There’s an implicit political undertone throughout the memoir, even though Kurosawa never positions himself as a political writer. His war-era experiences, his observations of post-quake Tokyo, and his encounters with the studio system—these are all filtered through a mind that distrusts both blind tradition and uncritical modernity.
This balance, or tension, is what makes Kurosawa’s work so enduring: he is steeped in Japanese culture yet unafraid to integrate Western forms, Shakespearean tragedy, or Dostoevskian psychology.
What’s striking, too, is his generosity toward collaborators. The book overflows with respect for his crew—cinematographers, set designers, actors, and editors. He names them, remembers them, and honours their work.
You realise how much of the “Kurosawa style” was built in collaboration with others, something his later reputation as a towering auteur can obscure. His humility in these passages feels genuine, and it gives a different kind of weight to his authority.
Reading this during the COVID-19 pandemic gave the book a resonance I didn’t expect. In 2021, the sense of confinement, uncertainty, and slow time felt oddly similar to Kurosawa’s depictions of long apprenticeships, wartime disruptions, and personal losses.
There’s also his constant attention to discipline—not in a joyless way, but as a lifeline. In a period when days blurred together, Kurosawa’s commitment to craft, to daily work, to careful observation of the world, felt like a kind of survival manual.
Another dimension that struck me was how his personal tragedies—most notably Heigo’s death—did not crush him into cynicism but sharpened his understanding of human fragility. He doesn’t sentimentalise these events, yet you feel their aftershocks in the way he frames life’s impermanence.
In a pandemic year, when loss and uncertainty were daily realities, that emotional clarity hit hard.
By the time the autobiography ends—just before his international breakthrough—you feel an almost cinematic cliffhanger. The book closes with the sense that Kurosawa is on the cusp of something, yet he chooses not to tell the triumphant part. It’s a narrative choice that mirrors his philosophy: life is not a neat arc toward victory, but an ongoing process of work, failure, discipline, and sudden flashes of beauty.
In terms of style, the book is deceptively simple. Kurosawa doesn’t write in dense theoretical prose or indulge in long-winded self-analysis. Instead, he uses the same clarity and economy you find in his film editing. He knows the weight of a pause, the power of an image. The prose is clean, unadorned, and all the more moving for it.

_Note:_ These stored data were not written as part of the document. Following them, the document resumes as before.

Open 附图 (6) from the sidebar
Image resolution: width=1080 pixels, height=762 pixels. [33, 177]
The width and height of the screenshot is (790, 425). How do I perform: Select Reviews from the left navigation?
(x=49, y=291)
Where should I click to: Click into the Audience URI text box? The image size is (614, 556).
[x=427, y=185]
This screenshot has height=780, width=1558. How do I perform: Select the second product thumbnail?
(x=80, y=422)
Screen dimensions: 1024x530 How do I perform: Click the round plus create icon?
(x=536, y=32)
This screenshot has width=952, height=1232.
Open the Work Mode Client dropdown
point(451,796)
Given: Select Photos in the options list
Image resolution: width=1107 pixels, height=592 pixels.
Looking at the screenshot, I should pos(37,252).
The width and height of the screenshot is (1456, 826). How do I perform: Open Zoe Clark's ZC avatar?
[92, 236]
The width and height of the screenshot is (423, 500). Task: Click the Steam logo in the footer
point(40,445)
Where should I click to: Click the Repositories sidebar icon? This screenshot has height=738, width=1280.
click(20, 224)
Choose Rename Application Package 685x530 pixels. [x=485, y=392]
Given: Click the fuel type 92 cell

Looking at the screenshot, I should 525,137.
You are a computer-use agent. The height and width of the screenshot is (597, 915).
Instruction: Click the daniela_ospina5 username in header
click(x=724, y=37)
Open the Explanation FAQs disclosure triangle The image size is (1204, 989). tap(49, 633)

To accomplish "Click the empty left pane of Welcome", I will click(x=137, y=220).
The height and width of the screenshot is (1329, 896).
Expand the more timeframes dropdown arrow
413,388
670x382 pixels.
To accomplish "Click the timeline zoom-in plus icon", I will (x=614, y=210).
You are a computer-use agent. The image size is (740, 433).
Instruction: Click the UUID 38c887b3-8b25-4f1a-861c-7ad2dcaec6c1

The significance of Something Like an Autobiography lies not just in the insight it gives into Kurosawa’s life, but in how it reflects his artistic worldview. His emphasis on craft over genius, his respect for collaborative work, and his willingness to face harsh realities without flinching—all of these are lessons that go beyond filmmaking. And they’re delivered not as sermons, but as lived experience.
For a lifelong admirer of Kurosawa, reading this memoir was like stepping into the quiet spaces between his films.
You begin to see where his recurring themes come from—the moral courage of the individual, the corrupting pull of power, the fragility of beauty, and the relentlessness of time. You see how the boy who was told to look at the ruins of the earthquake becomes the director who refuses to look away from suffering, yet always finds a way to frame it with dignity.
Even now, years after reading it, I return to passages in Something Like an Autobiography in the same way I rewatch his films: to be reminded that precision and humanity are not opposites, that discipline can coexist with empathy, and that an artist’s life is built less on moments of inspiration than on years of steady, unglamorous work.
Kurosawa’s memoir is, like his cinema, a masterclass in how to see—how to look closely, unflinchingly, and without haste.
It may be “something like” an autobiography, but it is entirely like Kurosawa: rigorous, deeply humane, and unforgettable.